The Waukesha mayor said the compact “protects the Great Lakes by absolutely prohibiting water from being pumped beyond the counties that straddle the Great Lakes Basin divide.”

Mr. Smith and other critics are suspicious of Waukesha’s motives, claiming the city is trying to expand its service territory and fuel growth. Just because Waukesha is eligible doesn’t mean it has a strong enough case, he said.

“You can have death by 1,000 straws,” Mr. Smith said. “This is where the compact really meets the paper it was written on.”

Some of the Great Lakes region’s top water-law experts are opposed, including Jim Olson, a water-rights attorney and president of a Great Lakes law and policy center in Traverse City, Mich., called FLOW (For the Love of Water).

“There is no surplus water in the Great Lakes basin to divert, and climate change and other factors have already pushed water levels and algal blooms to the limits,” Mr. Olson said in written comments to the compact council.

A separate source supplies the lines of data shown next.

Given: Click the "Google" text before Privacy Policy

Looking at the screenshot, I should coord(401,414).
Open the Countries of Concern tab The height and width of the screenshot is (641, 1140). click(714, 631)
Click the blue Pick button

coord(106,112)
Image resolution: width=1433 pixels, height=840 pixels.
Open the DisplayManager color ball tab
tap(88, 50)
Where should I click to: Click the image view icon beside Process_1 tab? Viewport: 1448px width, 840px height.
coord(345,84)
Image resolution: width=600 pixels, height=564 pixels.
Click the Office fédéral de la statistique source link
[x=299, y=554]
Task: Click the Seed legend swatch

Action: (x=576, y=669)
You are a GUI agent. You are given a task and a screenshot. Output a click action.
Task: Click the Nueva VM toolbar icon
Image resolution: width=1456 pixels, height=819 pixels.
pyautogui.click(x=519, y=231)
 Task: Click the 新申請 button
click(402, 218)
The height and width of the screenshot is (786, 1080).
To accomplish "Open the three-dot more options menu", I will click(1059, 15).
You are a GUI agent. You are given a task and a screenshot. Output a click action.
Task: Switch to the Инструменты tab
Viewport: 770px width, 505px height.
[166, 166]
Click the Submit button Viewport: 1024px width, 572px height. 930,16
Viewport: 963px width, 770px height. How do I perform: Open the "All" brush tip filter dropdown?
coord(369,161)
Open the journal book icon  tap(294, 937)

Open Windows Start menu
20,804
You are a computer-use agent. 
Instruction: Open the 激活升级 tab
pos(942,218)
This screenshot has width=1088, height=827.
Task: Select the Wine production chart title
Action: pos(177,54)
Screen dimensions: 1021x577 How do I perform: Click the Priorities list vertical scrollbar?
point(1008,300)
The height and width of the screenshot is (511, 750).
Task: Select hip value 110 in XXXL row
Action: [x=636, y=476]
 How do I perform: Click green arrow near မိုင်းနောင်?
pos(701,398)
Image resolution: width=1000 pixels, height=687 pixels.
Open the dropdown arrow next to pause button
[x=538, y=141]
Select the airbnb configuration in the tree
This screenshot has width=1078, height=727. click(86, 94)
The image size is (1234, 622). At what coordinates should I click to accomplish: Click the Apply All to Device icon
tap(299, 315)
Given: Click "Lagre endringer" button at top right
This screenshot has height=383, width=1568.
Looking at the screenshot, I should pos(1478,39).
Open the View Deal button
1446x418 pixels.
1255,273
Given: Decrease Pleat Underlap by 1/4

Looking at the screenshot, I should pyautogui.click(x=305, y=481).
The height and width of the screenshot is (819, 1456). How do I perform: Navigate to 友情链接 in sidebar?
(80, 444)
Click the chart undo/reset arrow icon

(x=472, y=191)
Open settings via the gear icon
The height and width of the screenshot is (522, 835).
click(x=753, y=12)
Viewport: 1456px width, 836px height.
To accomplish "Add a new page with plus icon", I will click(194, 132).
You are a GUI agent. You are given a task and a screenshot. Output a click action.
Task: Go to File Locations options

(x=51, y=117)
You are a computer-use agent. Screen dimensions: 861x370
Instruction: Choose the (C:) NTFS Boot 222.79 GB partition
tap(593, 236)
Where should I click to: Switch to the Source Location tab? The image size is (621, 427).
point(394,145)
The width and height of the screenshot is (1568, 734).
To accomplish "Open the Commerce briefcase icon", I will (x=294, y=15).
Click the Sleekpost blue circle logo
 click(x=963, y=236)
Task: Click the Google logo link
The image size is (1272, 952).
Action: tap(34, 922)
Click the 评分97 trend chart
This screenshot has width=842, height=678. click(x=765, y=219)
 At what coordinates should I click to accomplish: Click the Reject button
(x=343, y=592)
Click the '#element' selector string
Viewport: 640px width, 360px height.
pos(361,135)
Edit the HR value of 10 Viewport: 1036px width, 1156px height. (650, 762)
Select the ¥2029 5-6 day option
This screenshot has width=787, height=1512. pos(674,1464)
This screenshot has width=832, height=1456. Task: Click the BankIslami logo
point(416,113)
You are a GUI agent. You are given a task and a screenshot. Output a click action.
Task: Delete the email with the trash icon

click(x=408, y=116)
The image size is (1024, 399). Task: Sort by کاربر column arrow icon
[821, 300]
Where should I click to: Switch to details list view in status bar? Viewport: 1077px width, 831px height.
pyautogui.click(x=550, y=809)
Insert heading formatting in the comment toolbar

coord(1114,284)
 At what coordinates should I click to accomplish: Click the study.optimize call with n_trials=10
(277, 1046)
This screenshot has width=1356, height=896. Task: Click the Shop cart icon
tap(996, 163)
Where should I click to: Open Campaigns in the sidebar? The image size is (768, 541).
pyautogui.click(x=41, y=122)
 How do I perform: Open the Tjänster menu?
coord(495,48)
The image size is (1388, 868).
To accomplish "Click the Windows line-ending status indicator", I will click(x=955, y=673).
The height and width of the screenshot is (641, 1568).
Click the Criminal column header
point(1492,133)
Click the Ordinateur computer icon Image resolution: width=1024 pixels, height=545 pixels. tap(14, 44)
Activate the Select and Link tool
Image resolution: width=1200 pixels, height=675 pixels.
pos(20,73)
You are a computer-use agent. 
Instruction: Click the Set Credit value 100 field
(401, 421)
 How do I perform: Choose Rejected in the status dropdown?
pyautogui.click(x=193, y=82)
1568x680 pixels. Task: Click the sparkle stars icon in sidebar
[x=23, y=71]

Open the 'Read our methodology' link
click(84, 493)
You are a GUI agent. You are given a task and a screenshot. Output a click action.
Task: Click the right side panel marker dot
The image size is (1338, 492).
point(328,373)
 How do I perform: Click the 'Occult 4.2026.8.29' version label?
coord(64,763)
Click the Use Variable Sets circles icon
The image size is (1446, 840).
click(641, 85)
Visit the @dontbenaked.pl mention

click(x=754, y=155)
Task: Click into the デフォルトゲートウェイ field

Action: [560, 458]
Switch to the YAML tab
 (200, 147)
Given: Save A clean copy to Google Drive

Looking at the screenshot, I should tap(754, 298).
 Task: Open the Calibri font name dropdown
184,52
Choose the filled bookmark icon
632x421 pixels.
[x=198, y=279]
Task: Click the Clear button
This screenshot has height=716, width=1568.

In a letter to governors and premiers, the Chicago-based Great Lakes and St. Lawrence Cities Initiative, which represents mayors and other officials from 121 U.S. and Canadian units of government, called for Waukesha’s plan to be rejected, too. They and other critics claim Waukesha hasn’t exhausted all possibilities.

Milwaukee Mayor Tom Barrett said Waukesha’s request “provides precious Great Lakes water well beyond the limits of the city of Waukesha.”

“The request for water for this expanded service territory is not supported by the compact and we should not support this request in its current form,” he said.